Doch für mich war dieser Weg nicht immer geradlinig. Ich habe verschiedene Therapieansätze und Therapeuten ausprobiert, doch eine wirklich passende Methode für COAs gab es nicht – denn es ist keine Krankheit. Was es braucht, sind einfühlsame Therapeut:innen, die ohne Vorurteile und Bewertungen mit dem Wissen um die Dynamiken in suchtbelasteten Familien arbeiten. Dieses Glück hatte ich vor 23 Jahren nicht.

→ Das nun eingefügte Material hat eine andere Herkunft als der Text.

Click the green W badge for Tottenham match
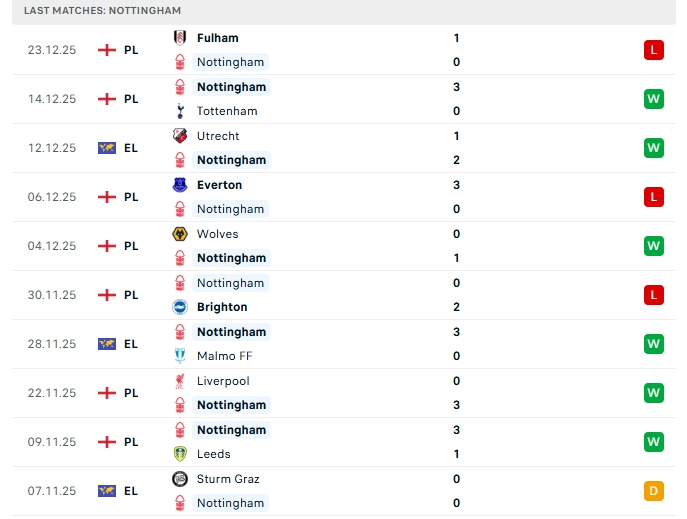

Nach 2,5 Jahren Therapie bin ich meinen eigenen Weg gegangen. Ich habe viel ausprobiert – manches hat funktioniert, manches nicht. Oft fehlte mir der ganzheitliche Ansatz.
Heute verbinde ich Reiki und das Huna-Wissen mit klassischen Coaching-Methoden und habe daraus die HSZ Transformation entwickelt – eine nachhaltige Methode für COAs. Ich weiß: Du hast so viel Stärke in dir, und du darfst auch deine verletzliche Seite zeigen. Du darfst loslassen. Du darfst frei sein. Du darfst deinen eigenen Weg gehen.
Wir brauchen eine neue Sprache für das, was wir als Kinder in suchtbelasteten Familien durchlebt haben. Begriffe und Sprache formen unsere Identität. Deshalb ist es an der Zeit, neue Worte für das zu finden, was wir wirklich sind: Überlebende, Freiheitsliebende, selbstbestimmte Menschen auf dem Weg in ein erfülltes Leben.